Martin Damm, Mayor of Kalundborg Municipality, confirms this; “the success depends on the companies’ willingness to open the books to each other and engage in discussions that they would not normally do.

In Symbiosis Hillerød, the members also talk about joint solutions to challenges concerning wastewater, infrastructure, workforce and education. Thanks to the symbiosis, the companies can form a united front, which makes it is easier to do something about those challenges. This also means that success is not (only) measured on individual company level, but on a broader scale.
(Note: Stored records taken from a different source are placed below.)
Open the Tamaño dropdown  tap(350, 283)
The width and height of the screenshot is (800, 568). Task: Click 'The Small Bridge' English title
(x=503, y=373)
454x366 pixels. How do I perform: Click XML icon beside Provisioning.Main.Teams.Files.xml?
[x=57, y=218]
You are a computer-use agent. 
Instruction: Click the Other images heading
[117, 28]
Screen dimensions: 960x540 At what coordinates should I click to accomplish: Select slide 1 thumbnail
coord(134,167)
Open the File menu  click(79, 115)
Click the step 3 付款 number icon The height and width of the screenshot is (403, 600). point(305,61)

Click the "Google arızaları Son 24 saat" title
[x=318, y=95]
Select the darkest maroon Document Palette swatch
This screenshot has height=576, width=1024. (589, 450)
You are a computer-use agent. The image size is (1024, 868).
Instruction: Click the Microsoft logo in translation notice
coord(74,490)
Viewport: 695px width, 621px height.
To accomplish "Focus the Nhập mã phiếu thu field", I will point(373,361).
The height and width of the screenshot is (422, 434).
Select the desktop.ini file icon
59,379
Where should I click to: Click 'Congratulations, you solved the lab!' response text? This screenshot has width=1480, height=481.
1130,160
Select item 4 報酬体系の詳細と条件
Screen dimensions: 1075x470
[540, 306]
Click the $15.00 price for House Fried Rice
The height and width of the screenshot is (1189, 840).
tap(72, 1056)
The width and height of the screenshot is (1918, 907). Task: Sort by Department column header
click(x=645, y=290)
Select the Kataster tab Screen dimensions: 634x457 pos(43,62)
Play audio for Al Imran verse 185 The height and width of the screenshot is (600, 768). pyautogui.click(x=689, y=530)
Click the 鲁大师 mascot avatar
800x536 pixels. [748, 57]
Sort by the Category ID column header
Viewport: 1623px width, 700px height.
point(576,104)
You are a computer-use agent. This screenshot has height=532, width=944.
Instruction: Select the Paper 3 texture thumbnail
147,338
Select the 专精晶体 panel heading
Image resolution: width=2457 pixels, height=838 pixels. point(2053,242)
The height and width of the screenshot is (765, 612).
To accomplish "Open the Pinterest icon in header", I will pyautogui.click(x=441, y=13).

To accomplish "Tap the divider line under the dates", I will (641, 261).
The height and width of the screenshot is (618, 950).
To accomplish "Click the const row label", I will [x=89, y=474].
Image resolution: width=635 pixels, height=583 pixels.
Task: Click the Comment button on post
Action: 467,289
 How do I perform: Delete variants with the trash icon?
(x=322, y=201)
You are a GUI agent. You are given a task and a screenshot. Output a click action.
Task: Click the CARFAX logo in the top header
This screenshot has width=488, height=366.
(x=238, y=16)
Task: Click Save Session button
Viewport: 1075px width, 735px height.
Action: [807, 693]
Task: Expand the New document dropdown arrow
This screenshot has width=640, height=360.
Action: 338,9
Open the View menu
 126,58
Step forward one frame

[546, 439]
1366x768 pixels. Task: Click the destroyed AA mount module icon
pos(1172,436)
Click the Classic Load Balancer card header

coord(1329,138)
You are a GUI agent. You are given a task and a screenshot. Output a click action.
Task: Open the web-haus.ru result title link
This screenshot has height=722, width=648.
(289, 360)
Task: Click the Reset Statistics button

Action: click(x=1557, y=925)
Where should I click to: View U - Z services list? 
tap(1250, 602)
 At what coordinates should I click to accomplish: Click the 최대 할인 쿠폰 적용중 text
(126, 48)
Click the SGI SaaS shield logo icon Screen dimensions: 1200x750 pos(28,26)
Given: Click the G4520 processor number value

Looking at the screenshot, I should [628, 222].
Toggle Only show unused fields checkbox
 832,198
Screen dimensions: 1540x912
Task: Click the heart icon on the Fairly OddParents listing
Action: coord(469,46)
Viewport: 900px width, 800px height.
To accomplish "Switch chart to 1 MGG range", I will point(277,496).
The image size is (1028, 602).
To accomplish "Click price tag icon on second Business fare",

As an example, the DKK 50 million that Novo Nordisk saves every year because of the Kalundborg symbiosis is a vanishingly small part of the company’s DKK 113 billion turnover. But that’s not the focus, as Michael Hallgreen from Novo Nordisk points out; “if we look at it matter-of-factly, our business would do fine without the symbiosis (…). Another way to look at it, is that it attracts new companies to the area.”[3]. Likewise, Birgitte Thygesen, Director at Biogen says; “we all have to contribute, if we want to drive sustainable, green growth for local business and community. It’s about cooperation and knowledge-sharing. At Biogen, we are happy to contribute with what we can and to learn from the experience of others.”[4]

In conclusion, the mission for any symbiosis should be to think beyond own operations. It’s the community before the individual. That is the mind-set that enables huge pharma companies like Biogen and Novo Nordisk to work together to drive growth and innovation.